A little word cloud generator in Python. Read more about it on the blog post or the website.

The code is tested against Python 3.7, 3.8, 3.9, 3.10, 3.11, 3.12.

Installation

If you are using pip:

pip install wordcloud

If you are using conda, you can install from the conda-forge channel:

conda install -c conda-forge wordcloud

Installation notes

wordcloud depends on numpy, pillow, and matplotlib.
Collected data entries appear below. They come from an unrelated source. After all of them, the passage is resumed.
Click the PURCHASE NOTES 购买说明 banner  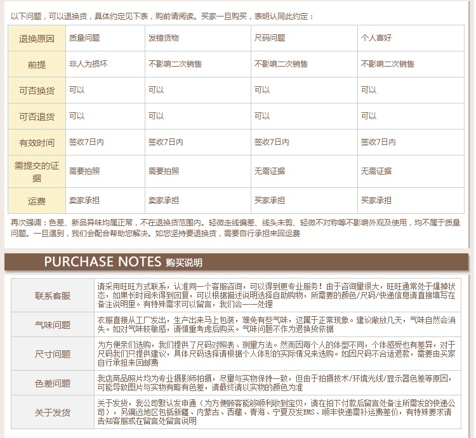pyautogui.click(x=123, y=263)
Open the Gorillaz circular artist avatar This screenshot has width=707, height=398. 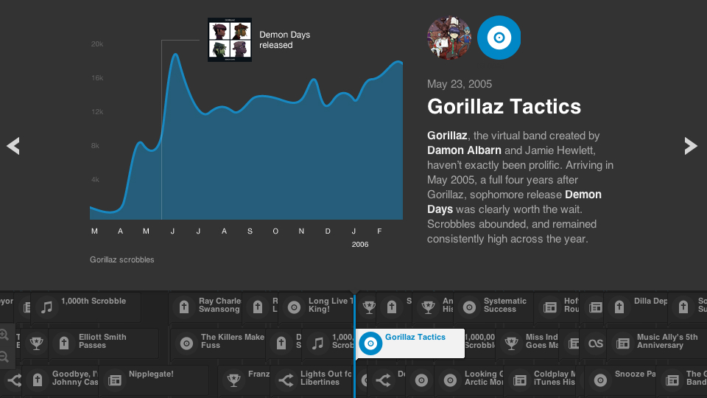pos(449,38)
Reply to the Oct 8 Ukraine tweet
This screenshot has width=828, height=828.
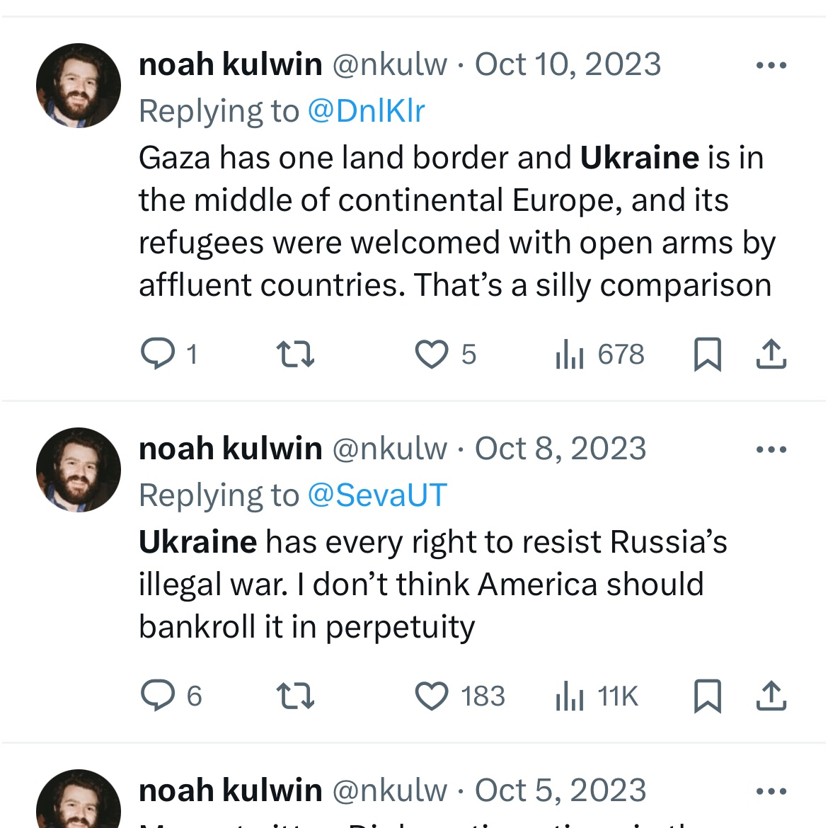[171, 695]
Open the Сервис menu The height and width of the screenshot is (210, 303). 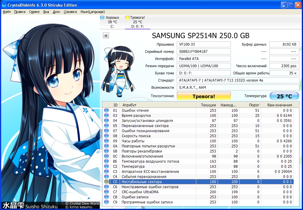34,12
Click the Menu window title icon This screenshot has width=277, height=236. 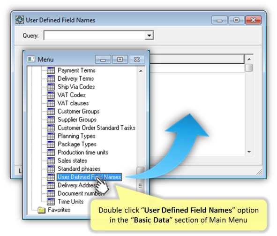point(31,59)
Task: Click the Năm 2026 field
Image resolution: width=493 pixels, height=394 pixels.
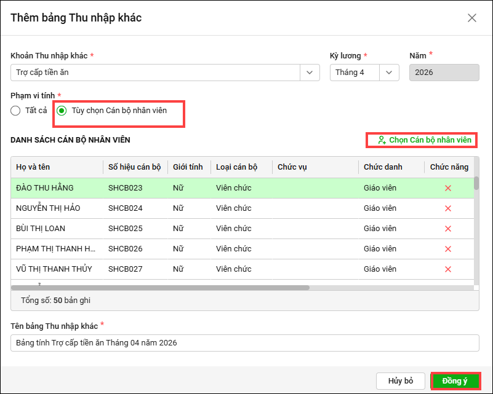Action: click(444, 73)
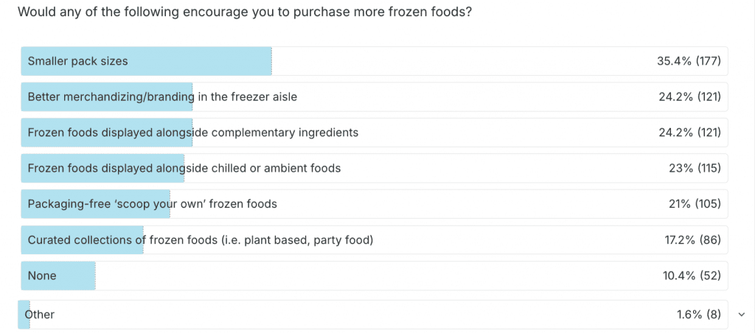Select the 'None' answer label

[x=42, y=276]
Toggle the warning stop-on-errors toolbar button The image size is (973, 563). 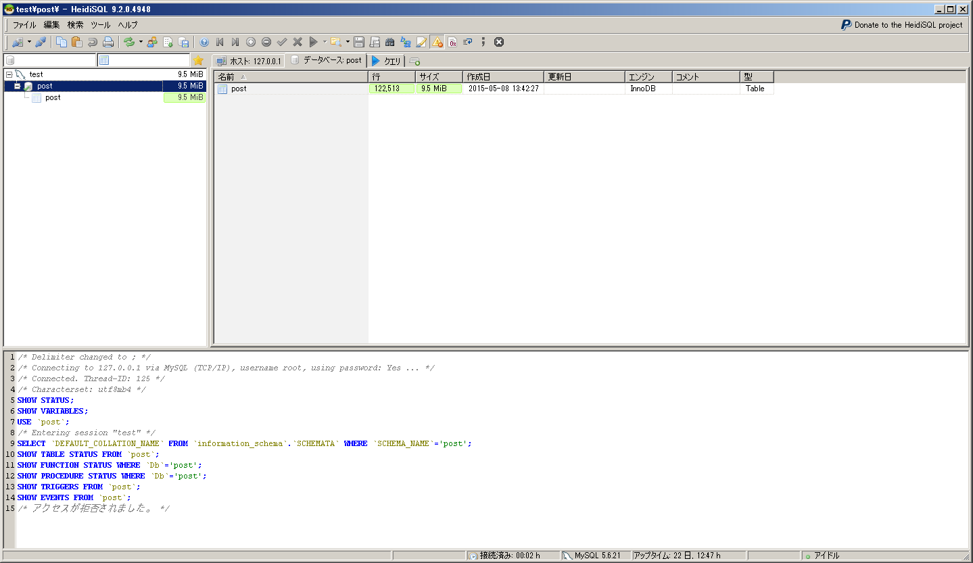coord(437,42)
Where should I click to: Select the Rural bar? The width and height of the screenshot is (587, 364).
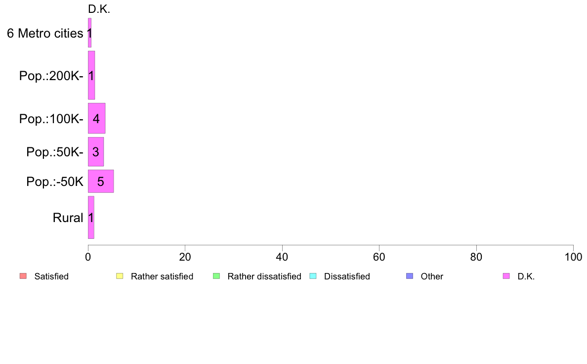pyautogui.click(x=91, y=218)
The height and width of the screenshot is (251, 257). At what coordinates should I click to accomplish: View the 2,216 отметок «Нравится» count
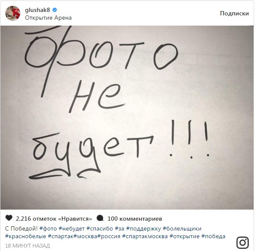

If there are no wheels available for your version of python, installing the package requires having a C compiler set up. Before installing a compiler, report an issue describing the version of python and operating system being used.

Examples

Check out examples/simple.py for a short intro. A sample output is:

Constitution

Or run examples/masked.py to see more options. A sample output is:

Alice in Wonderland

Getting fancy with some colors: Parrot with rainbow colors

Generating wordclouds for Arabic:

Arabic wordlcloud

Command-line usage

The wordcloud_cli tool can be used to generate word clouds directly from the command-line:

$ wordcloud_cli --text mytext.txt --imagefile wordcloud.png

If you're dealing with PDF files, then pdftotext, included by default with many Linux distribution, comes in handy:

$ pdftotext mydocument.pdf - | wordcloud_cli --imagefile wordcloud.png

In the previous example, the - argument orders pdftotext to write the resulting text to stdout, which is then piped to the stdin of wordcloud_cli.py.

Use wordcloud_cli --help so see all available options.

Licensing

The wordcloud library is MIT licenced, but contains DroidSansMono.ttf, a true type font by Google, that is apache licensed. The font is by no means integral, and any other font can be used by setting the font_path variable when creating a WordCloud object.